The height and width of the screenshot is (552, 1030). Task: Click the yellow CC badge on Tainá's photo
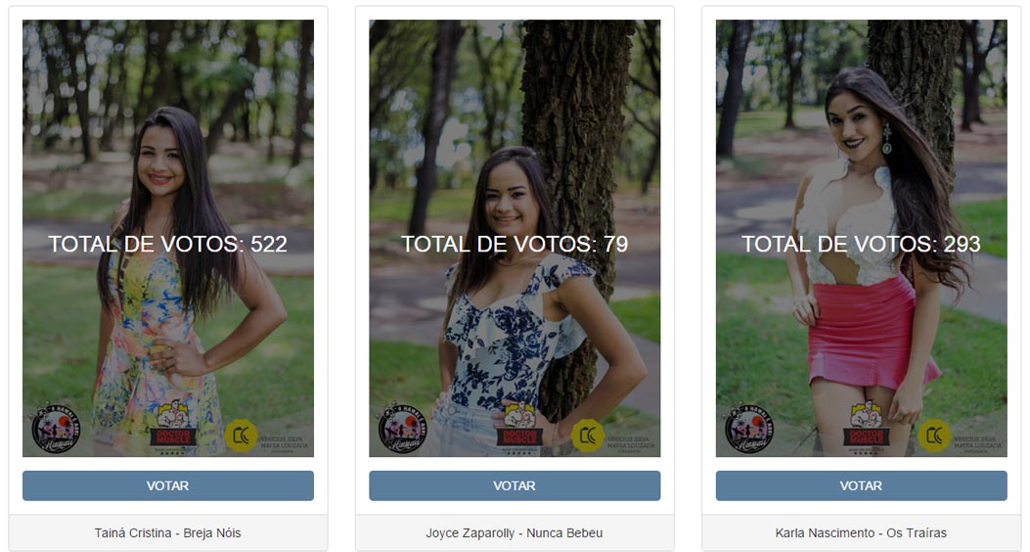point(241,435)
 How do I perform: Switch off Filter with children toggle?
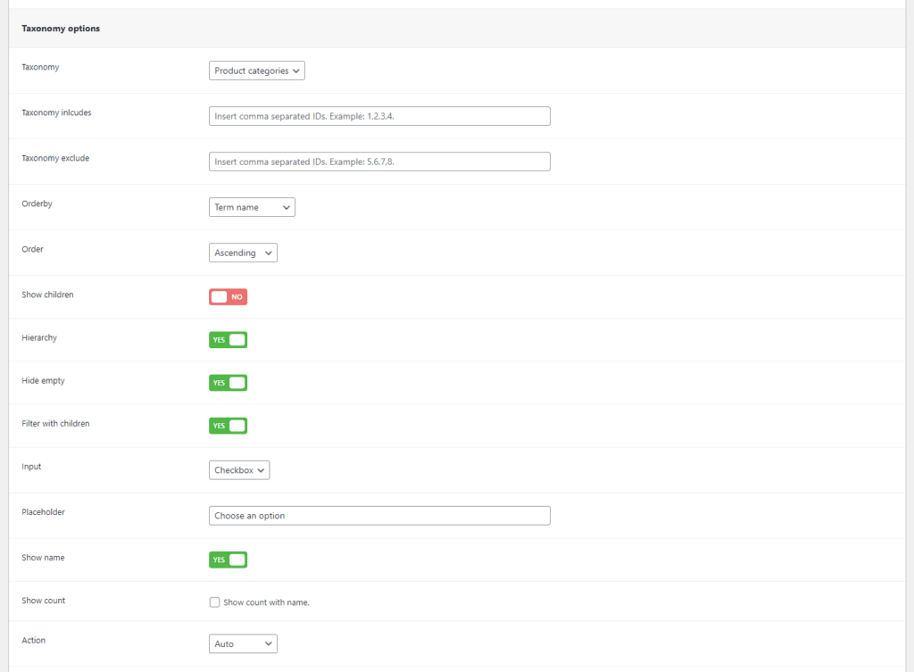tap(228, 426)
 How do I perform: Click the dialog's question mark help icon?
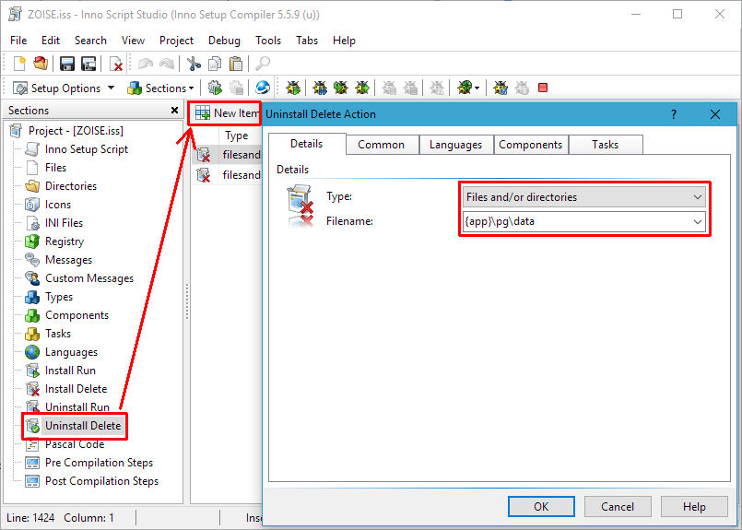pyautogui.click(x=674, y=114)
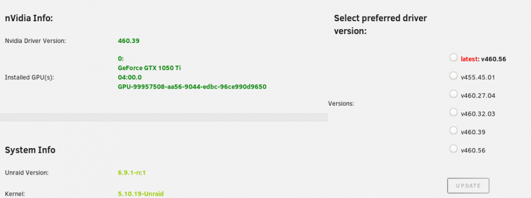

Task description: Each line from the one containing "How do I perform: Switch" through the end of the listing is to be set down exactly, with all pictures left out.

Solution to this exercise:
 How do I perform: Switch off Filter with children toggle?
tap(228, 426)
 How do I perform: Click the dialog's question mark help icon?
pyautogui.click(x=674, y=114)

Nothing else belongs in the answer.